**Passage to read**
In verbose directory listings, Emacs adds information about the amount of free
space on the disk that contains the directory. To do this, it runs the program
specified by directory-free-space-program with arguments directory-freespace-args.
The command M-x delete-directory prompts for a directory name using the
minibuffer, and deletes the directory if it is empty. If the directory is not empty,
you will be asked whether you want to delete it recursively. On systems that have a
“Trash” (or “Recycle Bin”) feature, you can make this command move the specified
directory to the Trash instead of deleting it outright, by changing the variable
delete-by-moving-to-trash to t. See Section 15.10 [Misc File Ops], page 143,
for more information about using the Trash.

15.8 Comparing Files
The command M-x diff prompts for two file names, using the minibuffer, and
displays the differences between the two files in a buffer named ‘*diff*’. This
works by running the diff program, using options taken from the variable diffswitches. The value of diff-switches should be a string; the default is "-c" to
specify a context diff. See Section “Diff” in Comparing and Merging Files, for more
information about the diff program.
The output of the diff command is shown using a major mode called Diff mode.

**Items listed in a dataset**
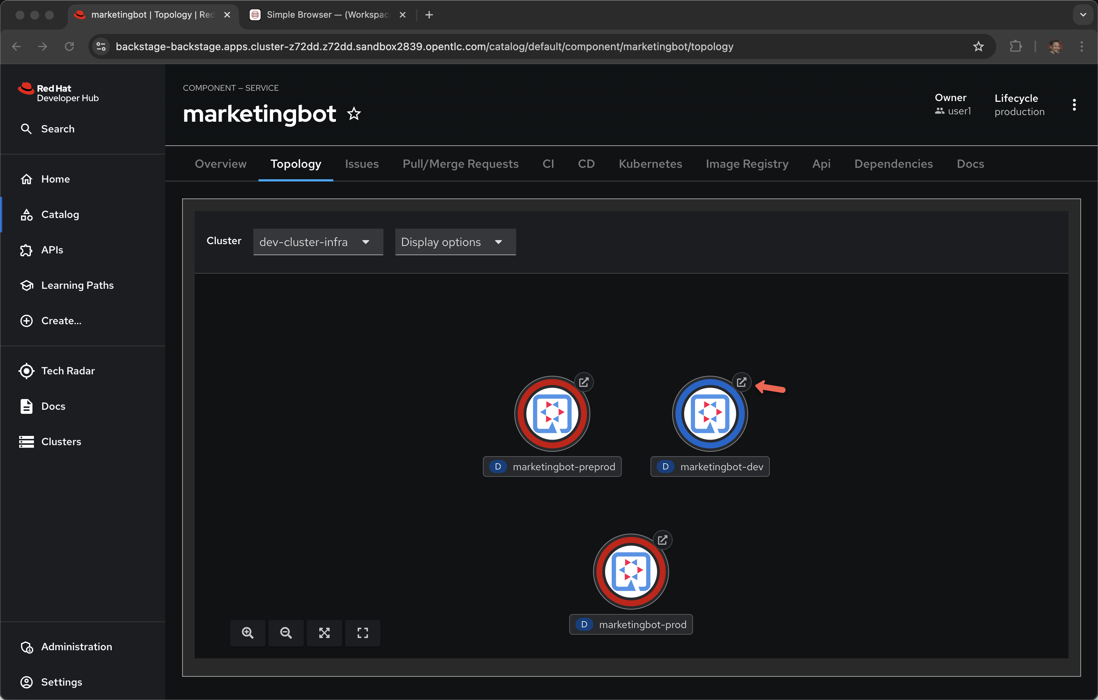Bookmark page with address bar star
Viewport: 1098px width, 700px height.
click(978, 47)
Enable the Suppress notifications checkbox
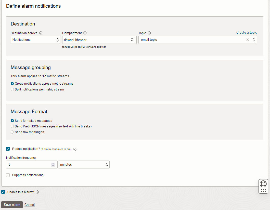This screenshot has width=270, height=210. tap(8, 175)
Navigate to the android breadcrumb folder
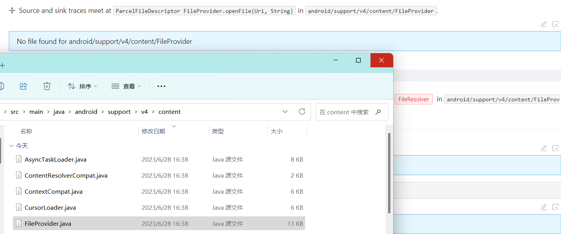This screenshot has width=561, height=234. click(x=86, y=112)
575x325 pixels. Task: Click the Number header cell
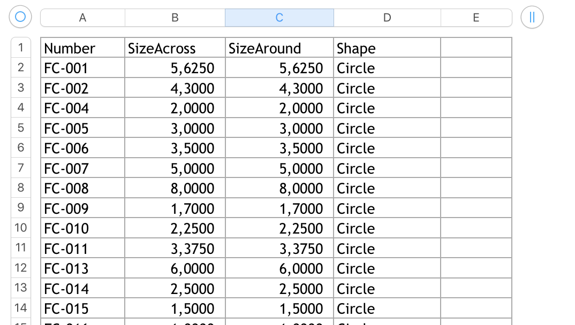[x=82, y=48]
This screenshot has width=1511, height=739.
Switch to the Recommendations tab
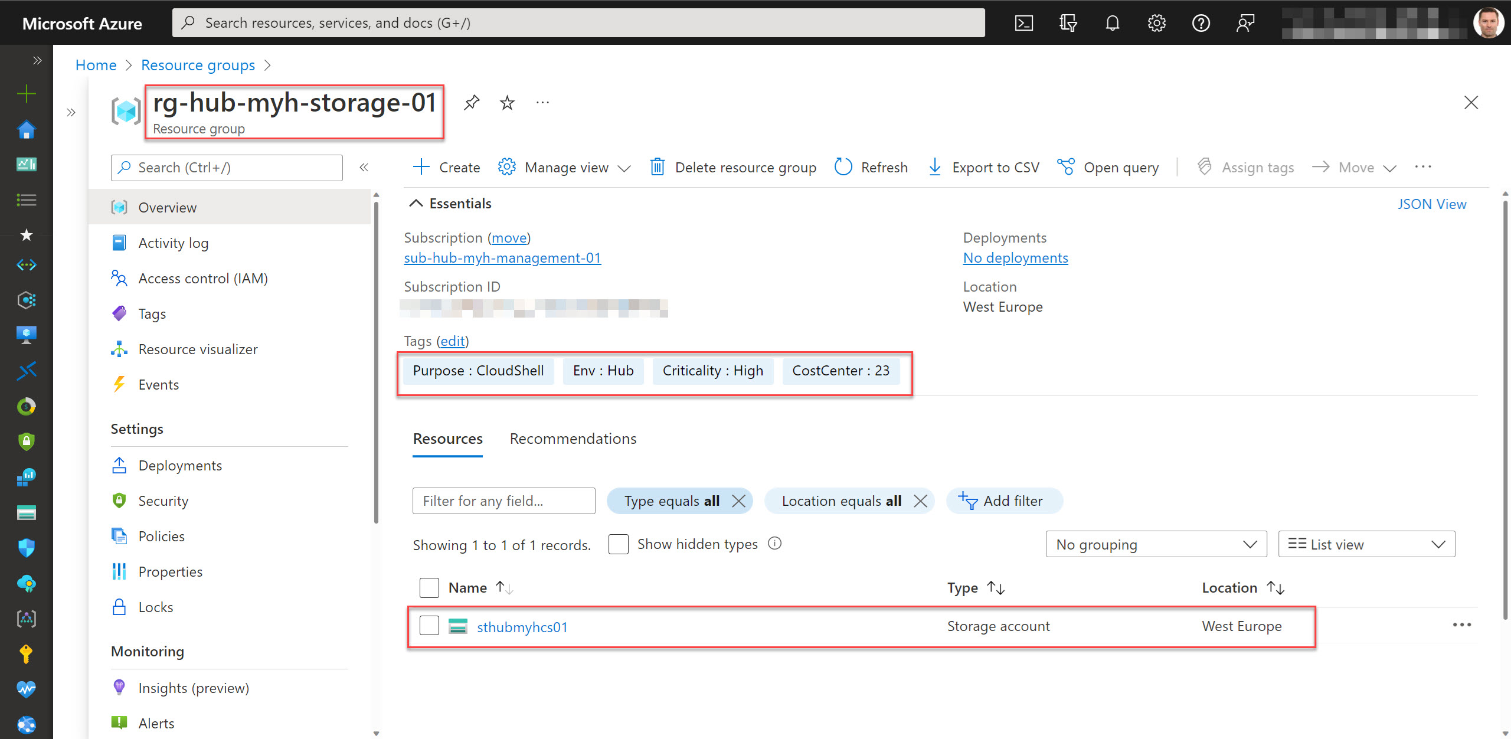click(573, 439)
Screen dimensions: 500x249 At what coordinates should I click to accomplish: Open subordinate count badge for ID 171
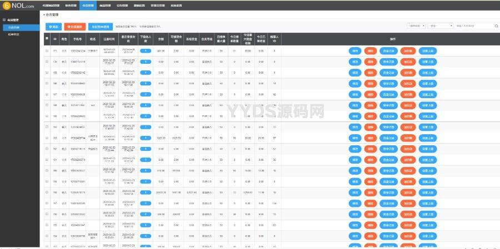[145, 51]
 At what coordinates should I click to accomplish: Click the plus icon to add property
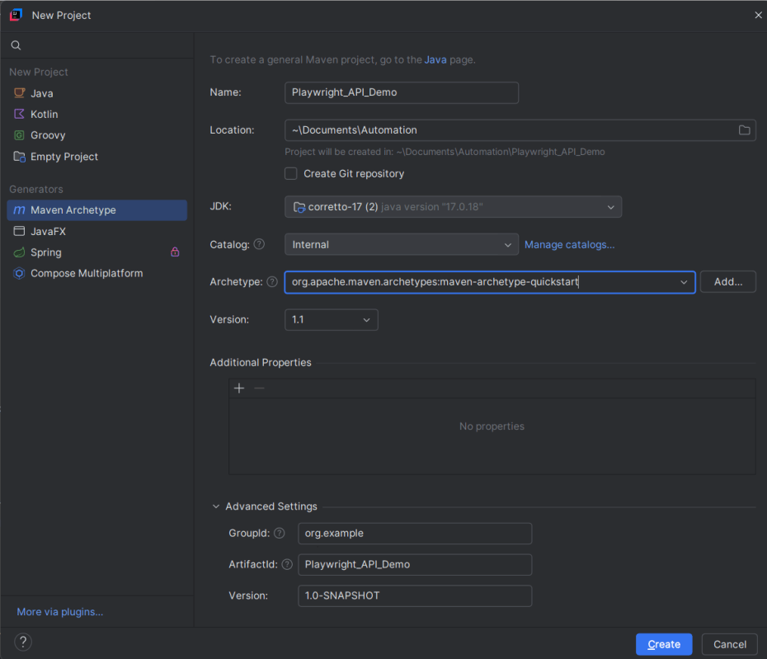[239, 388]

---

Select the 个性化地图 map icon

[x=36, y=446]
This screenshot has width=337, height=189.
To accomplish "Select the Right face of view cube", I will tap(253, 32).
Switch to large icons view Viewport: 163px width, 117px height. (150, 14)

**Job**
Return everything in the Emacs passage from "15.8 Comparing Files" down to "the diff program.", word for word.

**In response**
15.8 Comparing Files
The command M-x diff prompts for two file names, using the minibuffer, and
displays the differences between the two files in a buffer named ‘*diff*’. This
works by running the diff program, using options taken from the variable diffswitches. The value of diff-switches should be a string; the default is "-c" to
specify a context diff. See Section “Diff” in Comparing and Merging Files, for more
information about the diff program.